Task prompt:
Reprint the lines below as they are, minus the pictures.

Segment Open

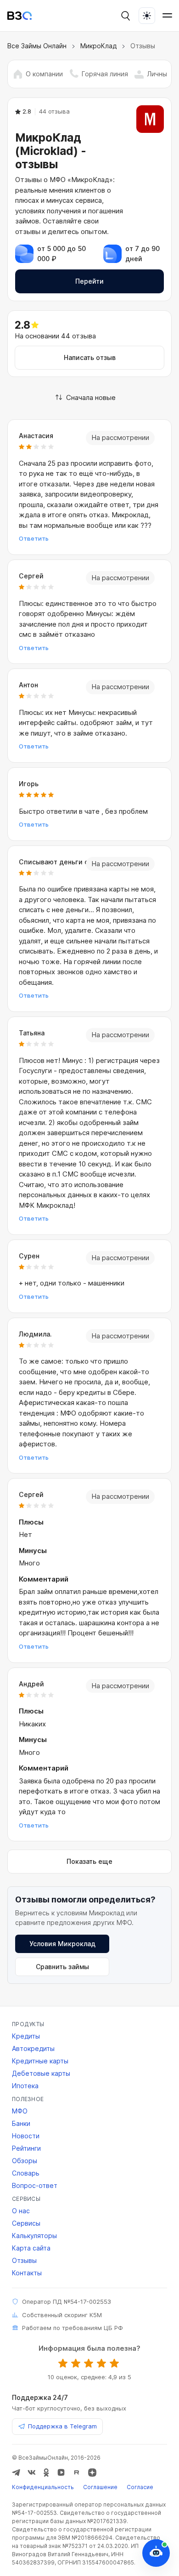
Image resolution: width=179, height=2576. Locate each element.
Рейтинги (26, 2148)
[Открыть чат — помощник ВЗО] (156, 2553)
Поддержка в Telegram (62, 2426)
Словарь (25, 2173)
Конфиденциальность (43, 2487)
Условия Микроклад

Segment Closed

Answer to this problem:
Image resolution: width=179, height=2576. Locate each element.
Рейтинги (26, 2148)
[Открыть чат — помощник ВЗО] (156, 2553)
Поддержка в Telegram (62, 2426)
Словарь (25, 2173)
Конфиденциальность (43, 2487)
Условия Микроклад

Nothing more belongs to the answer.